Environmental & Resource Economics, 2025, vol. 88, issue 9, No 6, 2403-2428

Abstract: Abstract Economists have long recognized that as incomes rise, values of ecosystem services will also rise relative to prices for market goods. Nevertheless, standard practices in benefit-cost analysis holds prices fixed over time, thereby creating a substantial bias against the environment. Recent contributions to theory and practice offer a practical framework for correcting this bias, including a simple rule for estimating future relative price changes for ecosystem services. However, equally important to future values of ecosystem service is the effect of population change. A rising population means that the value of both rival and non-rival ecosystem services will likely increase; and when both population and incomes are rising, the effects on ecosystem service values are compounded.
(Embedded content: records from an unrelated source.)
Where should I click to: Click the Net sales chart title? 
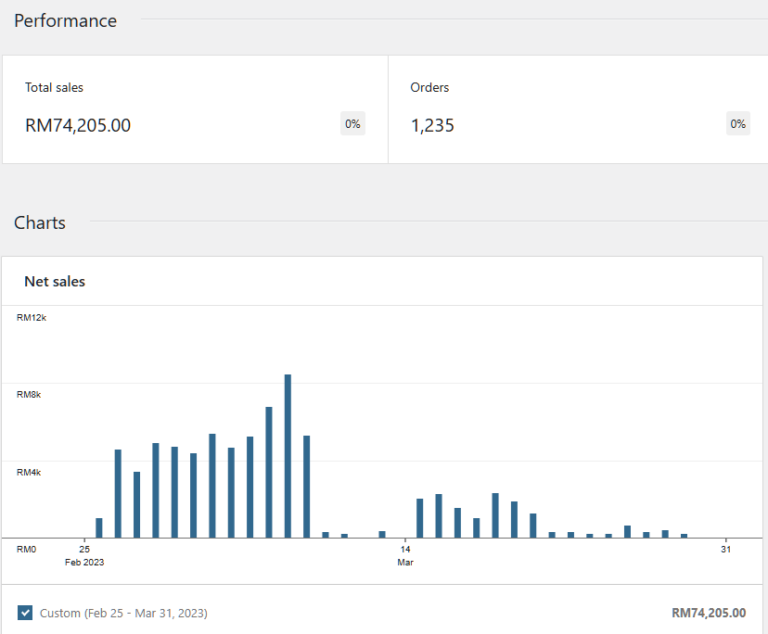[55, 282]
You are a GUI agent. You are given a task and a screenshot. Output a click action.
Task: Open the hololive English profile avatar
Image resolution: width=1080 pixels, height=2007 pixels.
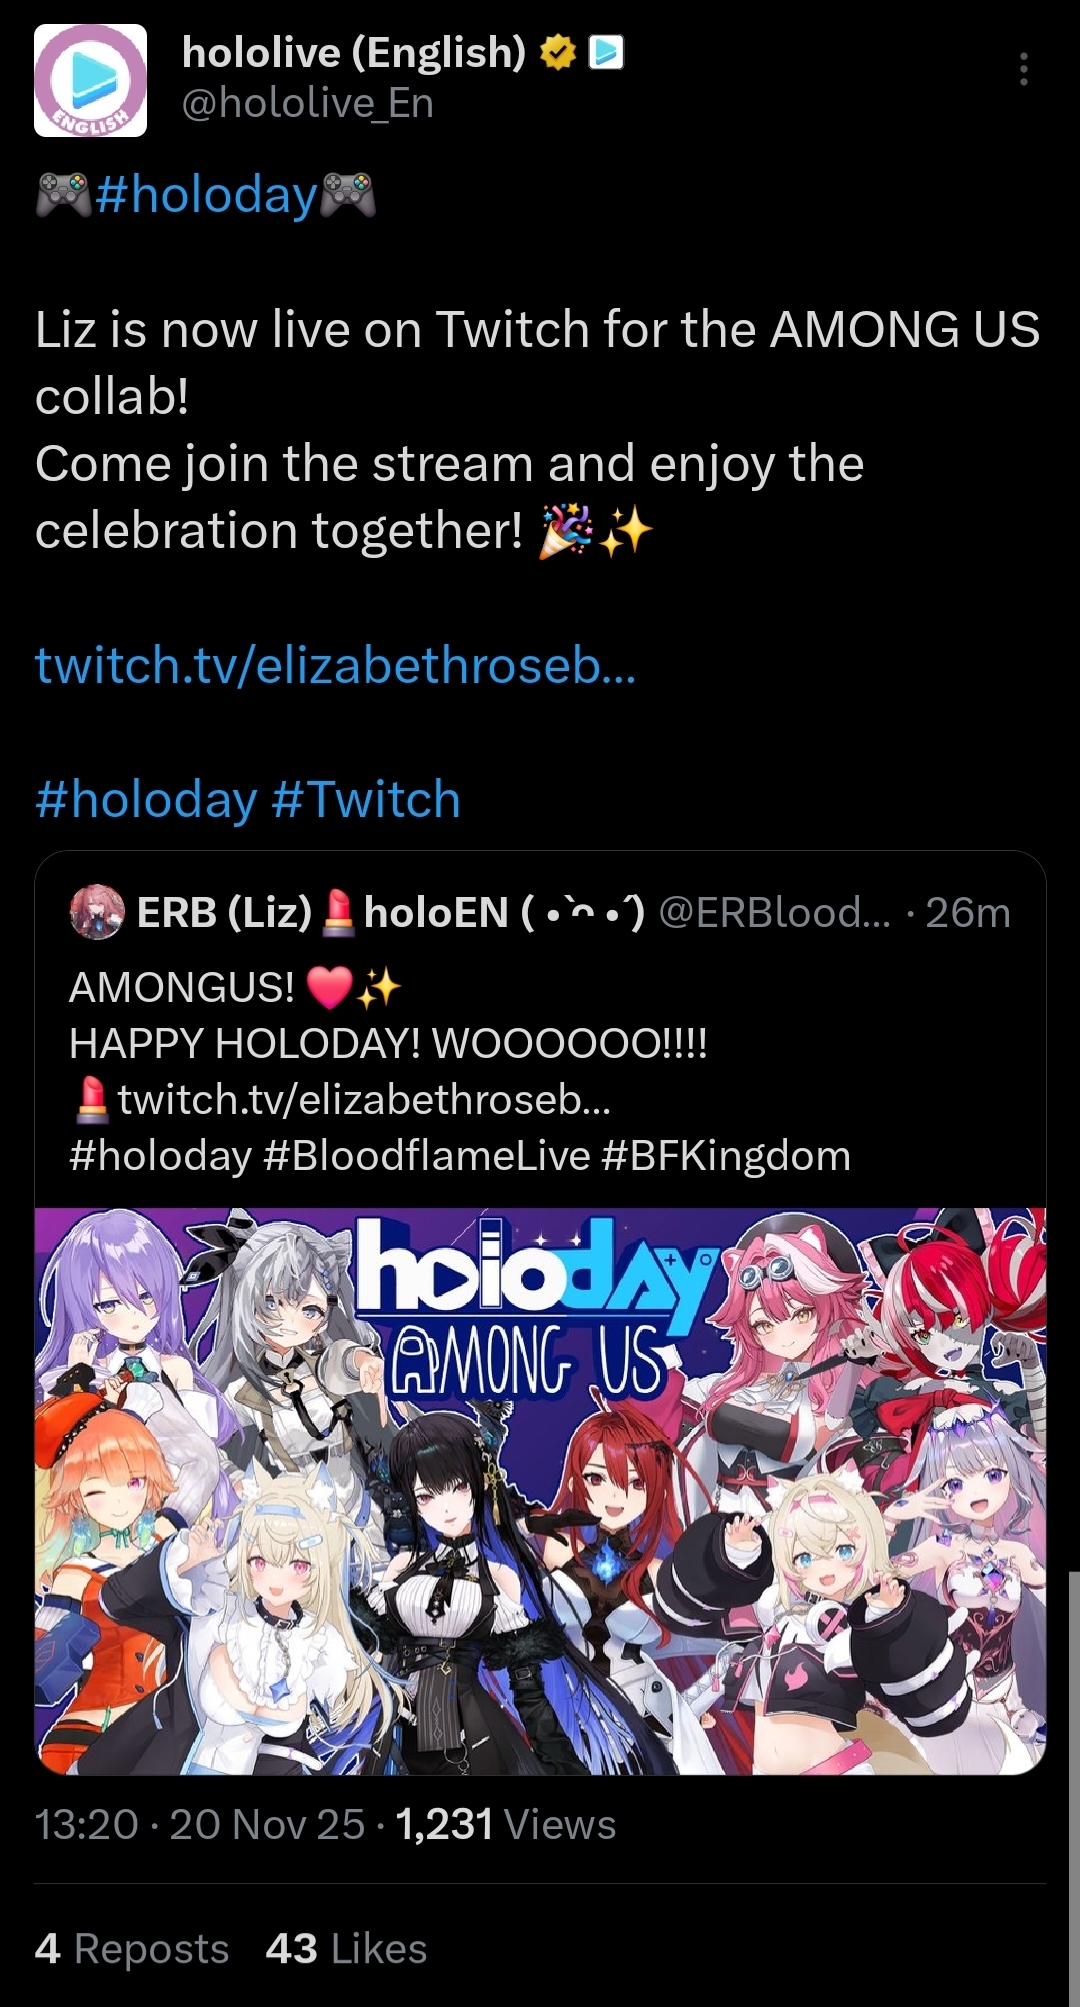(x=91, y=80)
The importance of correcting these biases is illustrated with the example of a long-proposed project to breach four dams on the Snake River in Washington State. A 1999 federally-mandated study without these bias corrections estimated an NPV for dam breaching of -$1.4B. When the impact of rising incomes on relative prices are accounted for, the NPV rises by $2.9B; and when both rising incomes and population are accounted for, the NPV rises by $6.5B. Strikingly, when the analysis is updated to 2023 and bias-corrected, the NPV is nearly $50B.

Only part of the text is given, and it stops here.